**Exercise materials**:
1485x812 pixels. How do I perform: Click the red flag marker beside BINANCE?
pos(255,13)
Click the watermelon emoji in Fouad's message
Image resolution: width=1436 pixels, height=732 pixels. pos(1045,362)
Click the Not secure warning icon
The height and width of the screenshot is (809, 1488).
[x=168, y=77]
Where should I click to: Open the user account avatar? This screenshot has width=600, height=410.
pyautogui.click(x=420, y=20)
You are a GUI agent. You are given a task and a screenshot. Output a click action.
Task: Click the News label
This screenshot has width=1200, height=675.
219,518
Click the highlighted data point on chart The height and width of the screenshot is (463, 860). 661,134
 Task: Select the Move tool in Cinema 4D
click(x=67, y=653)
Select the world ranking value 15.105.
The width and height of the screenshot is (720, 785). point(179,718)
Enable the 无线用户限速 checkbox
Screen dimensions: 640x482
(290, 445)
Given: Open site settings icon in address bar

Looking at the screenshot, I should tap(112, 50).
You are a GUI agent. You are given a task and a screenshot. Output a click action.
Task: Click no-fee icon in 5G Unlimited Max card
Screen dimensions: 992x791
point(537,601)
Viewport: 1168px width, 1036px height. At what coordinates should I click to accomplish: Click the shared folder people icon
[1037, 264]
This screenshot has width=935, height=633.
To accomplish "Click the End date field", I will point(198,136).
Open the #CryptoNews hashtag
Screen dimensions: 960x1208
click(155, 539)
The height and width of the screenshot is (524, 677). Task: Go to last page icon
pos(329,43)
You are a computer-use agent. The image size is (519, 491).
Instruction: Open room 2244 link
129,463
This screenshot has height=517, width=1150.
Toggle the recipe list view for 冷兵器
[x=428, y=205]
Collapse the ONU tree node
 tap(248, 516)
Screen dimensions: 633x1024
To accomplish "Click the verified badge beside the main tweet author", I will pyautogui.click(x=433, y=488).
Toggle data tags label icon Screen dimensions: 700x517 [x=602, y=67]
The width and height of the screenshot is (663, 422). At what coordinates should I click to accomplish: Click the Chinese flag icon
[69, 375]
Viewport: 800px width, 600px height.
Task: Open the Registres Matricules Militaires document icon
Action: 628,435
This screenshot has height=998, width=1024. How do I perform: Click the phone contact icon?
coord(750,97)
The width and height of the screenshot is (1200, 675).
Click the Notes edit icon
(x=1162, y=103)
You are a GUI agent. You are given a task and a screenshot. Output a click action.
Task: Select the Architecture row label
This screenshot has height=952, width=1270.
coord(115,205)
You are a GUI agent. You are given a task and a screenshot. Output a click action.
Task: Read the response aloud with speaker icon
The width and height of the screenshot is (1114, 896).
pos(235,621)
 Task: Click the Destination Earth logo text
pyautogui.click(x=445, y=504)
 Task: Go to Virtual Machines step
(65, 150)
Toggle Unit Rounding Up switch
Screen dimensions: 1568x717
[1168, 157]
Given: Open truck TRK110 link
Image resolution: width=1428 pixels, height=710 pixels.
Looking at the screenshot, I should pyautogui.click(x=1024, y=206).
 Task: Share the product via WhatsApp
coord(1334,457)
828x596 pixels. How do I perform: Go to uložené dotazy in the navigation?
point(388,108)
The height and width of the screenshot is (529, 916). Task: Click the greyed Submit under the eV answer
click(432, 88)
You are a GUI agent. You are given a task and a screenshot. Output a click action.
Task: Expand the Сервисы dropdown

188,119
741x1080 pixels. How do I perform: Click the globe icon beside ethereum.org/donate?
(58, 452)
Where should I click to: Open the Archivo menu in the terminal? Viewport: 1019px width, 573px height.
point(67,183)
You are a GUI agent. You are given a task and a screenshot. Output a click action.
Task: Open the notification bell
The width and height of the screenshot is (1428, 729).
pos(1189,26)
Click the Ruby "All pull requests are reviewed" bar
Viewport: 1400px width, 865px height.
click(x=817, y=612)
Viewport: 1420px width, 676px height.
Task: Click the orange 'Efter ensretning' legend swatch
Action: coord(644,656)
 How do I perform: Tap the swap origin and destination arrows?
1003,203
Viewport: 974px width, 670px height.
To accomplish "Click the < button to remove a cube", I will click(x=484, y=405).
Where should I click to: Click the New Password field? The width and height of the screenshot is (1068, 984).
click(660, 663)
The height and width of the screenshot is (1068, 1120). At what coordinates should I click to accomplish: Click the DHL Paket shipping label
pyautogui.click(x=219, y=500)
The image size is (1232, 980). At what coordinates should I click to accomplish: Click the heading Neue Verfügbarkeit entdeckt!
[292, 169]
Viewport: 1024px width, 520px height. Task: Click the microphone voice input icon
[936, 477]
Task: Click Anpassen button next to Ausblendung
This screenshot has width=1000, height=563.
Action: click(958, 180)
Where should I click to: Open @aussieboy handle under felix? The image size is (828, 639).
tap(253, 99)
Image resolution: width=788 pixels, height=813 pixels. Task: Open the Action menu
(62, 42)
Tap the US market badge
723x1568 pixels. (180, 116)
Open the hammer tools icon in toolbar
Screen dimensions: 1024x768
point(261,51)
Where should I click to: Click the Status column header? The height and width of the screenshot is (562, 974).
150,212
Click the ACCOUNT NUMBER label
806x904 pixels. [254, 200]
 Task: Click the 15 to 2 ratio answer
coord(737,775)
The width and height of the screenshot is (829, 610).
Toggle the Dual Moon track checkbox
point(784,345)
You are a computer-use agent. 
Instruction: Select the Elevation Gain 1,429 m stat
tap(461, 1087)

**Problem requirements**:
Once you have identified the lines above that contain "computer", copy each of them.

**Written answer**:
You are a computer-use agent. The image size is (519, 491).
You are a computer-use agent. 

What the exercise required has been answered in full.